» SET PROBLEM A: Edit the records starting at the line containing "At what coordinates should I click to accomplish: Select" and ending at the line containing "The height and width of the screenshot is (385, 668)." by replacing "plus icon" with "add icon", keeping everything else unchanged. Return only those lines.

A useful way to frame tax planning is “cash-flow first.” The tax return may be the deliverable, but the goal is predictability — especially around working capital. When businesses run into April surprises, it’s often not because the tax law changed overnight. It’s because profitability, distributions, payroll or growth investments weren’t mapped to a plan early enough. Even a basic forecast — projected income, expected quarterly payments, and cash-heavy months — can help leaders avoid unnecessary strain and make better decisions about hiring, inventory and timing.

The next quick win is foundational: clean books lower risk. Before you go looking for strategies, make sure the information is dependable. Reconcile bank and credit card accounts, confirm payment platforms are captured accurately, and ensure major expense categories are consistently coded. Tight bookkeeping doesn’t just make filing easier; it reduces the chance of notices, speeds the work your advisor can do on your behalf, and helps you see issues while there’s still time to address them. Discipline in managing the books and records is worth the investment throughout the year, whether that investment is time the owner is spending, money spent to hire a bookkeeper, or service fees paid to an accounting firm for outsourced regular services. The businesses that feel “surprised” by taxes are often the same businesses that didn’t have reliable numbers during the year.

Payroll and benefits readiness is another common pressure point, and one that is highly preventable. Classification matters, and missteps around W-2 versus 1099 treatment can create headaches that extend far beyond tax season. Early in the year, confirm that contractor files are complete (including W-9s), that totals tie to your general ledger, and that year-end payroll items and benefit reporting are properly documented. Small gaps here can slow processing, trigger correspondence and force rework at the worst possible moment.

Owner compensation and entity structure deserve a proactive review as well, particularly for S-corporations and LLCs. As businesses grow, what was “reasonable” or appropriate two years ago may no longer fit how owners are compensated today. Taking a fresh look at distributions versus wages, payroll tax exposure and overall structure can prevent misalignment and create opportunities to improve after-tax outcomes. This isn’t about reinventing your entity every year, it’s about making sure your structure still matches the reality of the business you’re operating now.

» GIVEN DATA:

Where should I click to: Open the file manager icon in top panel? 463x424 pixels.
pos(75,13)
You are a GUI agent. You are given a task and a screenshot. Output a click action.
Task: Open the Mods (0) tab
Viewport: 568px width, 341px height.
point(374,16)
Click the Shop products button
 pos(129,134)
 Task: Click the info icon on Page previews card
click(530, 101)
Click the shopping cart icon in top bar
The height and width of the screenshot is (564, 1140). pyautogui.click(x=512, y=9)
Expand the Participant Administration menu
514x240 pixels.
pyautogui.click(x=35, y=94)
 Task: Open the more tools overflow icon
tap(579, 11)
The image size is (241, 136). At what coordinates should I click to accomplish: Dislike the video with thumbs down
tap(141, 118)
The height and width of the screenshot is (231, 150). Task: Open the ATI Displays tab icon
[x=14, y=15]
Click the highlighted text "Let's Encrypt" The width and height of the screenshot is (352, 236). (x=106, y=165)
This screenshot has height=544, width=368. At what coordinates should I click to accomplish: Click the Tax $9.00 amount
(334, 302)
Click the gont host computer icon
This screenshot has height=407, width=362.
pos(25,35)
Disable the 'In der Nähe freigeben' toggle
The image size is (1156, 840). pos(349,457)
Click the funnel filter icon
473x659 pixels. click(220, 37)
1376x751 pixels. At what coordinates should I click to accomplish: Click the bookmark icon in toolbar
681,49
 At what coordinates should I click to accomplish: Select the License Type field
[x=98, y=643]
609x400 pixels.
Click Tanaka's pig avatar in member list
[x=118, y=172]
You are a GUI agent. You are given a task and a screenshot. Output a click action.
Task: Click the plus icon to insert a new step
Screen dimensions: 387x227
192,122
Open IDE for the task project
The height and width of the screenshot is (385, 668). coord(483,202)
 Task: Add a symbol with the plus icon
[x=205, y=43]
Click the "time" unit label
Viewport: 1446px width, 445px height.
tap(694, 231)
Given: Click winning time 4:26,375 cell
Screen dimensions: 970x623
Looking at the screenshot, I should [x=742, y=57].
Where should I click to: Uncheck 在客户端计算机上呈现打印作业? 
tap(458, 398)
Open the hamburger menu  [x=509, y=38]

» SET PROBLEM B: According to the article on tax planning, which two entity types particularly need a proactive review of owner compensation and entity structure?

» CORRECT RESPONSE A:
 At what coordinates should I click to accomplish: Select the License Type field
[x=98, y=643]
609x400 pixels.
Click Tanaka's pig avatar in member list
[x=118, y=172]
You are a GUI agent. You are given a task and a screenshot. Output a click action.
Task: Click the add icon to insert a new step
Screen dimensions: 387x227
192,122
Open IDE for the task project
The height and width of the screenshot is (385, 668). coord(483,202)

» CORRECT RESPONSE B: S-corporations and LLCs.